Candidates: Keep on Campaigning! Lots of Voters Still Haven’t Cast Their Ballots

It appears as though there are a lot of voters who still haven’t made up their minds about who they’re voting for in Tuesday’s primary—or whether they’re going to vote at all.

The Pima County Recorder’s Office sent out 118,713 early ballots this year—a record number, mostly due to the new permanent early-voter list we reported on a few months ago.

How many of those ballots will be cast by Sept. 2 remains to be seen. So far, about 54 percent of voters have sent their early ballots back in, according to numbers from Chris Roads at the Pima County Recorder’s Office.

In recent years, the percentage of Pima County voters who sent early ballots back in after requesting them in comparable primaries has ranged from 73 to 84 percent. We predict the percentage will drop this year because the biggest race on many ballots is for the Arizona Corporation Commission. There’s no fiery congressional or gubernatorial campaign at stake, so many of the folks who got ballots because they’re on the permanent list will look at their choices and ask themselves: “What’s the point?”

Even in the competitive legislative and county races, the return rate is hovering around 50 percent. (These numbers were current as of Friday morning, but the percentages will increase as more early ballots are processed.)

In the GOP primary in Legislative District 26, where Rep.
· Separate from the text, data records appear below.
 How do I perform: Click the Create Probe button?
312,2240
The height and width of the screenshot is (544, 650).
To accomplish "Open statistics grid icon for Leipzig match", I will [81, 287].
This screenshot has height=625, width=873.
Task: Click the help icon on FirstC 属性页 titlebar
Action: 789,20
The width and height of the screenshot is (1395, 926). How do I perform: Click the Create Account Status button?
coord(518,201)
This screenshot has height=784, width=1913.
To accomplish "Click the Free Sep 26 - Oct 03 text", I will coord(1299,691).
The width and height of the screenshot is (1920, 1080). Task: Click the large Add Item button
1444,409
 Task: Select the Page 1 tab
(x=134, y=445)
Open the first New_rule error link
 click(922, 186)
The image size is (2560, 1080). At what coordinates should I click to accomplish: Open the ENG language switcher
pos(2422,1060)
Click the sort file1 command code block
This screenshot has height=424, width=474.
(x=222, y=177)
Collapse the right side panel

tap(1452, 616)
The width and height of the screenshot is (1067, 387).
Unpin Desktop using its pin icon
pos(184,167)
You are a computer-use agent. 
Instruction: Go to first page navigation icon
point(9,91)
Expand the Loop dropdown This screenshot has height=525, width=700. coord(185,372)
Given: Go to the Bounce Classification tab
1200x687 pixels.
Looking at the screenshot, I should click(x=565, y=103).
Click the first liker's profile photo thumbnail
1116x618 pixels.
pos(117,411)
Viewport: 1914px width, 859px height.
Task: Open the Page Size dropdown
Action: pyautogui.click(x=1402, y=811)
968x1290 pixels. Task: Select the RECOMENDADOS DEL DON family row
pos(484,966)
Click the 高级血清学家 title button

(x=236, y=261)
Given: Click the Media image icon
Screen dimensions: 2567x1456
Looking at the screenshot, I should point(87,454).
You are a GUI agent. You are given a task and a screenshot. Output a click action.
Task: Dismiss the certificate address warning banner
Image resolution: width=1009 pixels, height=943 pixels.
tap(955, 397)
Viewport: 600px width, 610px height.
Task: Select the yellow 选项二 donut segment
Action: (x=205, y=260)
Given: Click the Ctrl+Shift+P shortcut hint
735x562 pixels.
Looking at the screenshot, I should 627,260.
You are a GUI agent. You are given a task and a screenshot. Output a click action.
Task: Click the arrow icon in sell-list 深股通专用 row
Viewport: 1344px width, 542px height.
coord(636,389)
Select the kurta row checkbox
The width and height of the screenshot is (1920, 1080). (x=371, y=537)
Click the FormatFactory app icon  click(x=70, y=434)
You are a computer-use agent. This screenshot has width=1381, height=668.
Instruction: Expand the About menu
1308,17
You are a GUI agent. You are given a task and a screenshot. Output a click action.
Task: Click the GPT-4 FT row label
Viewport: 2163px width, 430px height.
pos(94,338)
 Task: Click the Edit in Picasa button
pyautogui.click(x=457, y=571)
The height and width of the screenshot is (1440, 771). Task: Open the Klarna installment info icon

Pete Hershberger is facing Al Melvin, about 16,210 GOP ballots went out in Pima County and 8,073 have been returned. (Keep in mind that additional ballots are being cast in Pinal County.)

In the Democratic primary in Legislative District 27, where John Kromko is hoping to unseat either Phil Lopes or Olivia Cajero Bedford, 10,324 ballots went out and 5,249 have come back in.

The Democratic Seven-Way Super Slam in Legislative District 29 features the most candidates and the fewest ballots. A grand total of 7,974 were mailed out and 4,087 have come back.

In the GOP District 30 House race between Sharon Collins, David Gowan, Frank Antenori and Doug Sposito, 16,960 ballots were mailed out and 8,309 have come back. (As in District 26, there are additional ballots being cast outside Pima County.)

In the GOP primary between Pima County Supervisor Ann Day and challenger Joe Higgins in District 1, 18,294 ballots were mailed and 9010 had come back.

In the Democratic primary between Pima County Supervisor Ramon Valadez and challenger Robert Robuck, 8,432 ballots were mailed out and 4,267 had come back.

In the Democratic primary between Pima County Supervisor Sharon Bronson and challenger Donna Branch Gilby, 10,280 ballots were mailed and 5,104 have come back.

Important note: Those numbers do not include independent voters. The Recorder’s Office is still breaking those down for us. We’ll bring you the indy numbers as they come in.

Voters who have not yet mailed in their ballots might want to consider just turning it into the polls on Tuesday, especially since the Labor Day holiday means no mail delivery on Monday.